• **ОТРЫВОК ТЕКСТА**:
%%

Остается обвинение о. архимандрита в предосудительном корыстолюбии, но опять не исследованное, бездоказательное, а между тем думаю, что при возбужденном против о. Леонида гонении, при малейшем основании, нетрудно было бы привести какие-либо веские факты. Наконец, если существовало подозрение, то именно его и нужно было расследовать, между тем ничего подобного не видим, и о. Антонин является только повторителем непроверенных сплетен русских богомолок. На этом основании и нам по этому обвинению приходится повторить слова великомудрого Святителя: «Чтобы архимандрит не верен был в употреблении вверенных ему денег, это невероятно»1330. И о. архимандрит Леонид всею своею последующею с лишком 20-ти-летнею жизнью доказал справедливость великого архипастыря.

Смею думать поэтому, что этою частью своего донесения о. Антонин не удовлетворил ожиданиям Святейшего Синода иметь достоверные сведения о происшедших не– устройствах с беспристрастным о них мнением. О. Антонин нашел более удобным, не восстановляя против себя консула, с которым ему приходилось жить, и защищающего консула посольства, все нестроение, как он выражается, предать забвению. Это было ему тем легче, что о. Леонид был отозван и, как знал о. Антонин, более в Иерусалим не возвратится. Но каждое такое двуличие влечет за собою наказание, и полагаю, что в течение 20-летнего своего служения в Иерусалиме о. Антонин не раз раскаивался, что не сказал своевременно своего правдивого слова в защиту Русской Духовной Миссии1331.

%%

• **ДАННЫЕ**:
%%

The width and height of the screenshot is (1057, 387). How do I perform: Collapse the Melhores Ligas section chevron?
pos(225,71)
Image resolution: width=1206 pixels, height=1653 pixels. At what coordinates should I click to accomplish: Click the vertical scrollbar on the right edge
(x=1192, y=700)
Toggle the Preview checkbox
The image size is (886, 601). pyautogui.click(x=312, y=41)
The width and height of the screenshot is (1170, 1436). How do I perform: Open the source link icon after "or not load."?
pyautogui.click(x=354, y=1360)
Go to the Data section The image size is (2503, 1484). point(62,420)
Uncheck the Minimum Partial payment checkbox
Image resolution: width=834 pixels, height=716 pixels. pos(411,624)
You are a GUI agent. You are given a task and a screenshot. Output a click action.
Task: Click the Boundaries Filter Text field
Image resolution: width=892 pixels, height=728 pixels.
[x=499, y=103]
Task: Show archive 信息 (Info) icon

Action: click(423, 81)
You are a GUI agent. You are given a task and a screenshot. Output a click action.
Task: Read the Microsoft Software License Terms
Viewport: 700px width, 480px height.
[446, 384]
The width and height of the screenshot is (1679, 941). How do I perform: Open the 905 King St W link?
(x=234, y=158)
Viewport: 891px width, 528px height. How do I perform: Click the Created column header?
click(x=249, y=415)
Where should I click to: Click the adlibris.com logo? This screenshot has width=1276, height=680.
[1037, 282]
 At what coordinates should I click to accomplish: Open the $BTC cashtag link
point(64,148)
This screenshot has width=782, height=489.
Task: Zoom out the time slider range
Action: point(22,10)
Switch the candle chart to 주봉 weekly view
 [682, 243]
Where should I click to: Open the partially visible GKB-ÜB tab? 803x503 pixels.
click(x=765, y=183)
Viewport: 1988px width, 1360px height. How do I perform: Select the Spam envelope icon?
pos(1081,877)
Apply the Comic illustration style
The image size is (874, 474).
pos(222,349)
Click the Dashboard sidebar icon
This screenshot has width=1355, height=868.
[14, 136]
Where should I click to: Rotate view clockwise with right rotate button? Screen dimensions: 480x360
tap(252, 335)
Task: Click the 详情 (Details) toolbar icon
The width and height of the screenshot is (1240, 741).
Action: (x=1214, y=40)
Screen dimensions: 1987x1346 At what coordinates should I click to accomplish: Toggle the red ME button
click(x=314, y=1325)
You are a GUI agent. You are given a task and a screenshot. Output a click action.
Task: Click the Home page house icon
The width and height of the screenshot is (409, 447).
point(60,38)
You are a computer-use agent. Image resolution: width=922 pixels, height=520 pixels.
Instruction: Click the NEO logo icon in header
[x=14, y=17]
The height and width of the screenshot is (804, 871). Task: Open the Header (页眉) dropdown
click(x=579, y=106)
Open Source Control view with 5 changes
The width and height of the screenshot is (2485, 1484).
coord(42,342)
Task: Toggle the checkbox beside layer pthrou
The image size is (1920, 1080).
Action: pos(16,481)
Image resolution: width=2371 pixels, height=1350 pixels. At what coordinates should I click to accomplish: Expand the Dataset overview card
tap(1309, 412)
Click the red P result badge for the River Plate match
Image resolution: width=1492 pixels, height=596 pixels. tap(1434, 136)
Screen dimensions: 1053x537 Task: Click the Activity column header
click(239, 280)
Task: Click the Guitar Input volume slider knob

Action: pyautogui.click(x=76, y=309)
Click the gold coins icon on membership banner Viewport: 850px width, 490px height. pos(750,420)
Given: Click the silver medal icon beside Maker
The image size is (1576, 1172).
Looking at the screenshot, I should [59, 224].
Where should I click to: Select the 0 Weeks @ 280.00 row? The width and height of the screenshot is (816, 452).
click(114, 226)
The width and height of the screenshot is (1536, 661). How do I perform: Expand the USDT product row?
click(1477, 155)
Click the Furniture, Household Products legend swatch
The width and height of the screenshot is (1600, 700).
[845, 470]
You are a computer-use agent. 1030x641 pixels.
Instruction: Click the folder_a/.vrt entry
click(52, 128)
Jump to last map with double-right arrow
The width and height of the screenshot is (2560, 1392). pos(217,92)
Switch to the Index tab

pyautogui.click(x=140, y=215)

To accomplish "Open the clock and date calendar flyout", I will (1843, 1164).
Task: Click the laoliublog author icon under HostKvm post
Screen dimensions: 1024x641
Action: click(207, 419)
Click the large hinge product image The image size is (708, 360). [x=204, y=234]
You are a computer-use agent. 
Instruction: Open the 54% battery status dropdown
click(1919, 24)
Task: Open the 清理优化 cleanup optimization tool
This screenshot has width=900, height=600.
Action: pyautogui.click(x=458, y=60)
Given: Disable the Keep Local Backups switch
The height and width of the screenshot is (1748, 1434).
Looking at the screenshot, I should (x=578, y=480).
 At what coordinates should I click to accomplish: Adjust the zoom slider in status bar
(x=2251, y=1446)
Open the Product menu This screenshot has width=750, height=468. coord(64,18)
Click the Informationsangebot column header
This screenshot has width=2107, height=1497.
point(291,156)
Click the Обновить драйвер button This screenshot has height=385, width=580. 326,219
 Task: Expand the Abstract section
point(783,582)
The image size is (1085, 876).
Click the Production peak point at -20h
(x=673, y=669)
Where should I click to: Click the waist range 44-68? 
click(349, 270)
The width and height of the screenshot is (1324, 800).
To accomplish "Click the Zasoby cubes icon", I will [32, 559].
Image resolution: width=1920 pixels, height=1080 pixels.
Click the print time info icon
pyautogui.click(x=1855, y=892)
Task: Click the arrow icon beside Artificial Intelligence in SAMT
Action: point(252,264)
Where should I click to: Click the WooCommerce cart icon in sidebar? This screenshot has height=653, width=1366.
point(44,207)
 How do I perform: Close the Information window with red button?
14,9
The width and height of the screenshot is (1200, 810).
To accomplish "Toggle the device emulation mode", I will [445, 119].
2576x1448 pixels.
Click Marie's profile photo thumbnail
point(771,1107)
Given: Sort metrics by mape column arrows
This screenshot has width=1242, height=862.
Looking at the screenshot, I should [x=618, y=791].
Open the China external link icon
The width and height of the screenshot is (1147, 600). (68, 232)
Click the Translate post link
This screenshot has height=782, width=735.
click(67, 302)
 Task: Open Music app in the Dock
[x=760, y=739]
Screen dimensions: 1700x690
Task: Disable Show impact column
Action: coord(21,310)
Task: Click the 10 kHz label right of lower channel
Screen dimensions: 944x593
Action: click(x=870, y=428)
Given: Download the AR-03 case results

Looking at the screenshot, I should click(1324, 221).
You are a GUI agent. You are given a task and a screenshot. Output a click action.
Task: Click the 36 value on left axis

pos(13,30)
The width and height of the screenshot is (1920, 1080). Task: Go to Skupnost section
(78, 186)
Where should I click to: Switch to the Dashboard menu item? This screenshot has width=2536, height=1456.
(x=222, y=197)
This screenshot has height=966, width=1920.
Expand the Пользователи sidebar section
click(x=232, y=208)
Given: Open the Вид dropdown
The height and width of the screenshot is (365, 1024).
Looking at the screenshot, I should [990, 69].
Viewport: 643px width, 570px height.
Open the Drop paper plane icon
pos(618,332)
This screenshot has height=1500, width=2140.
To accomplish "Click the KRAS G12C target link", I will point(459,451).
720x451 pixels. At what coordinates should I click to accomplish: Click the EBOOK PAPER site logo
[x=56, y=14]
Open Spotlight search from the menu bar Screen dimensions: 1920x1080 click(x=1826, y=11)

%%

• **ПИСЬМЕННОЕ ЗАДАНИЕ**: Воспроизведите дословно кусок отрывка об архимандрите Леониде, начиная со слов «Остается обвинение о.» и заканчивая словами «справедливость великого архипастыря.». Данные взяты из другого источника.

• **РЕШЕНИЕ**:
Остается обвинение о. архимандрита в предосудительном корыстолюбии, но опять не исследованное, бездоказательное, а между тем думаю, что при возбужденном против о. Леонида гонении, при малейшем основании, нетрудно было бы привести какие-либо веские факты. Наконец, если существовало подозрение, то именно его и нужно было расследовать, между тем ничего подобного не видим, и о. Антонин является только повторителем непроверенных сплетен русских богомолок. На этом основании и нам по этому обвинению приходится повторить слова великомудрого Святителя: «Чтобы архимандрит не верен был в употреблении вверенных ему денег, это невероятно»1330. И о. архимандрит Леонид всею своею последующею с лишком 20-ти-летнею жизнью доказал справедливость великого архипастыря.